Far From Now

Far From Now

Begins. Massive screen, puzzling images, no sound.
All in the air, no meaning found.
From somewhere, far below,
tones too fine to be played on strings with a bow,
deeper than a cello can go,
till there is no time, silence resumes.
Tall houses of merchants near a dock side.
Who looks from the windows?
Who opens the rooms?
It is not still but never more than slow.
Allowed calm to study what I see.
Attend to cries, remoter than whale song.
Here to witness, not to belong.
Too much to describe,
even if I had the skill.
Most of it strange, alien,
not built by my mind or moved by my will.

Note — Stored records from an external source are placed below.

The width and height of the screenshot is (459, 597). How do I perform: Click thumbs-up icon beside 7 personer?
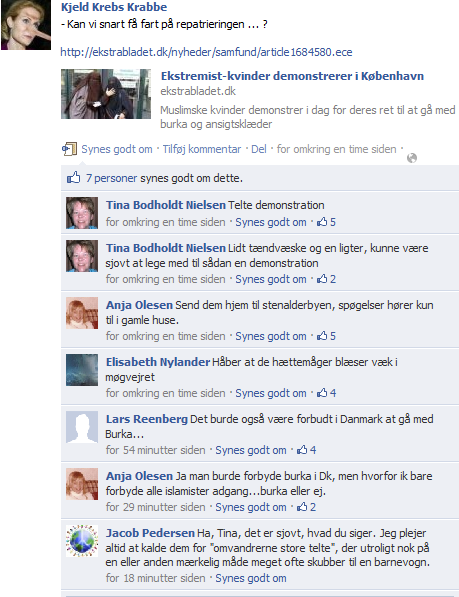[74, 177]
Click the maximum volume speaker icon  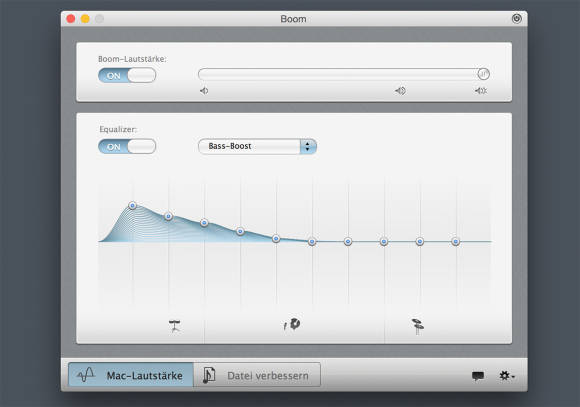[x=481, y=91]
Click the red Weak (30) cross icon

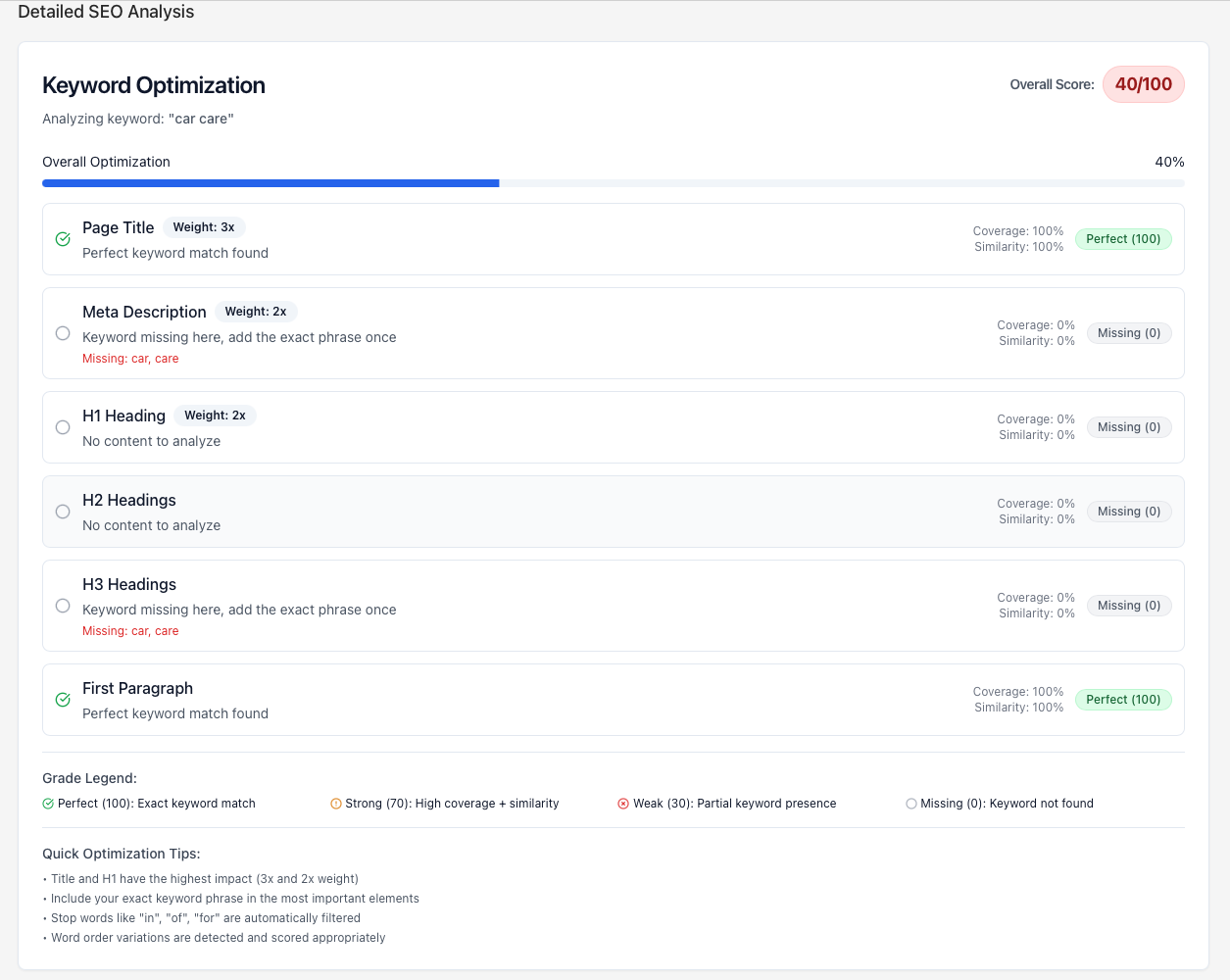623,803
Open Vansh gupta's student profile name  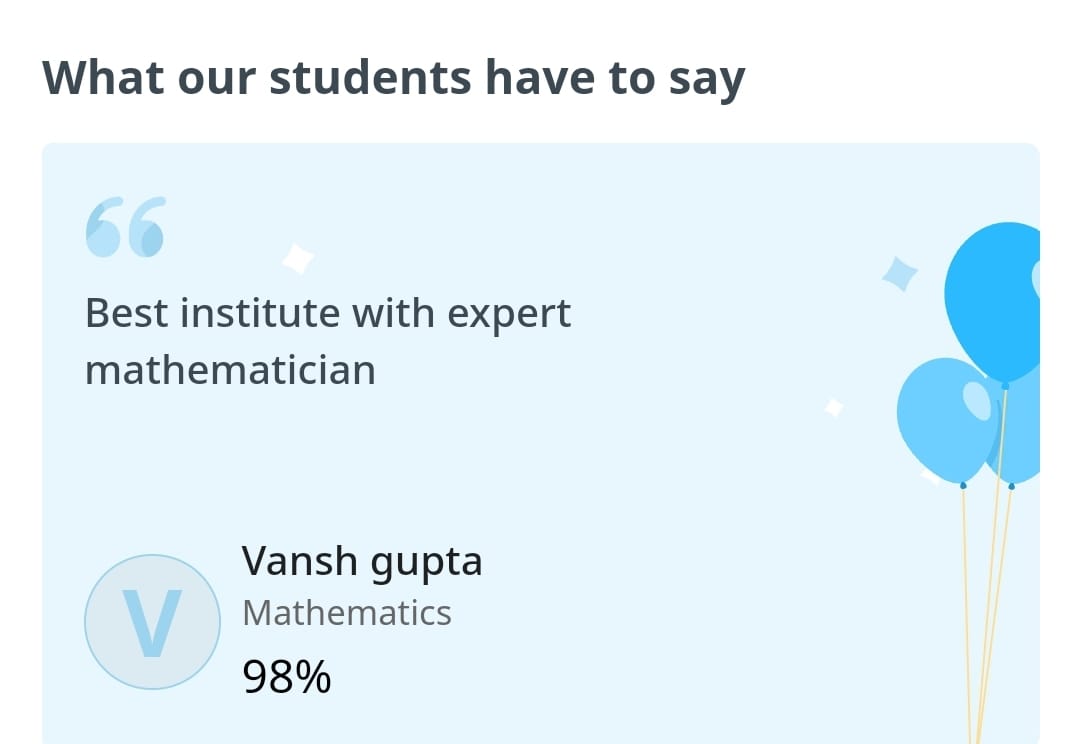click(362, 561)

When I see something familiar,
it looks clearer, richer than it was.
There I am, a schoolboy, one summer,
smiling in the pleasure parks, too awake to dream,
in the Land of the Little People,
in Southport, the seashore town,
held in my hand fair ground candy floss,
toffee apple, Pendleton’s ice cream.
Windy walk, long pier, tide far out,
strain to see a strip of the sea,
Blackpool tower further north,
draws me back, simplifies me.
We will go there one day, parents promise.
Maybe we did.
Who knows what wardrobes and curtains keep hid?
Family outing photographs.
Why do some pictures stay when most of them go?
Loaded ocean liner leaves the harbour.
Moves so grand and slow.
Erratic seagulls. Faces startled by cameras,
most are unaware.
Is that you? Where you there?
It is the past, far from now.
Lone as a lighthouse I stand.
Must be moments of intense living, awareness, we recall.
The rest is blank, gone.
Cobweb on the stair I brush away with my hand.